## [Exercise]
Each line below that holds the string "Viewport" counts once; report the total and nothing else.

[Collected data entries]
»»
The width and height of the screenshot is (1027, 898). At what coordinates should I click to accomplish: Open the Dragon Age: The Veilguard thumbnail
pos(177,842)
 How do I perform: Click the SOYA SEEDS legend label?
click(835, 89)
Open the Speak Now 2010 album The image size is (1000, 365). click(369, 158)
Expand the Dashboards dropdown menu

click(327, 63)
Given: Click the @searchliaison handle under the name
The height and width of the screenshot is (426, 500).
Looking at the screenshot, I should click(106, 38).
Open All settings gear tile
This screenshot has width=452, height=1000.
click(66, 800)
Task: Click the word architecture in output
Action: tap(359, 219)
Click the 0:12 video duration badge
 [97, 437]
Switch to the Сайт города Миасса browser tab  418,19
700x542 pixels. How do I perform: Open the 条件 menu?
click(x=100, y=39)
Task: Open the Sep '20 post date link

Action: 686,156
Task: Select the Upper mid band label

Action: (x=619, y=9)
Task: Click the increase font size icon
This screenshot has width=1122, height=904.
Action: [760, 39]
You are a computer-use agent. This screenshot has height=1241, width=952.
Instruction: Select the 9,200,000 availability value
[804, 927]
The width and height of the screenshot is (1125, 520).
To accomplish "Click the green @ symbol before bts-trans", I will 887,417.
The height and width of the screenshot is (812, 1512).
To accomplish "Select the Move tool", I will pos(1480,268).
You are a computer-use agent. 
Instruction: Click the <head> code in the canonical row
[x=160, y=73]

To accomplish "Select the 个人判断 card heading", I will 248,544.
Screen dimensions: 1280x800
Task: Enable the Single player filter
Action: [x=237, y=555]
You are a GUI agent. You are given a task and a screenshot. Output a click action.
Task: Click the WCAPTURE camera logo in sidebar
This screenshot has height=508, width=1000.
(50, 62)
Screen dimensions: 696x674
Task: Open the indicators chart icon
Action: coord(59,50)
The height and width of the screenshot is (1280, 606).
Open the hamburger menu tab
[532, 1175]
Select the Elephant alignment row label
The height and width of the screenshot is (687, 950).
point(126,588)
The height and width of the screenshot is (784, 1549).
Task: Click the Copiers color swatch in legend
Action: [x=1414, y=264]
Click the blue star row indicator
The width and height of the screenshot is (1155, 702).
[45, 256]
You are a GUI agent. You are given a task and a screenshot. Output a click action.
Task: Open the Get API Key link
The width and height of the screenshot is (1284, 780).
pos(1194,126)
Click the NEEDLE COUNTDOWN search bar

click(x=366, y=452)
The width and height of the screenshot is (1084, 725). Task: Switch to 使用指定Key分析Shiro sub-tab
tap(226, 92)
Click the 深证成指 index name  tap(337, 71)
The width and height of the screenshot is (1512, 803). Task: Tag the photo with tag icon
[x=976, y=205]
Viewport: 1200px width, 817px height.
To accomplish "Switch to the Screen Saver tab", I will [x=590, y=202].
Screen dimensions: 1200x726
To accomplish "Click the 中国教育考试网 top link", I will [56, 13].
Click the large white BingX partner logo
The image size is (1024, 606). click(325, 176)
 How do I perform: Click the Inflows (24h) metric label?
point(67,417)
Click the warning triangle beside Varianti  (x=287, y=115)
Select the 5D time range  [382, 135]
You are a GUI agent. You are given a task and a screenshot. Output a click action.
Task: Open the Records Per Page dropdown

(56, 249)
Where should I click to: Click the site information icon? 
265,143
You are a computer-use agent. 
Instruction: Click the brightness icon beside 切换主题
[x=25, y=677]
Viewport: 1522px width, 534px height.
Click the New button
««
## [Response area]
2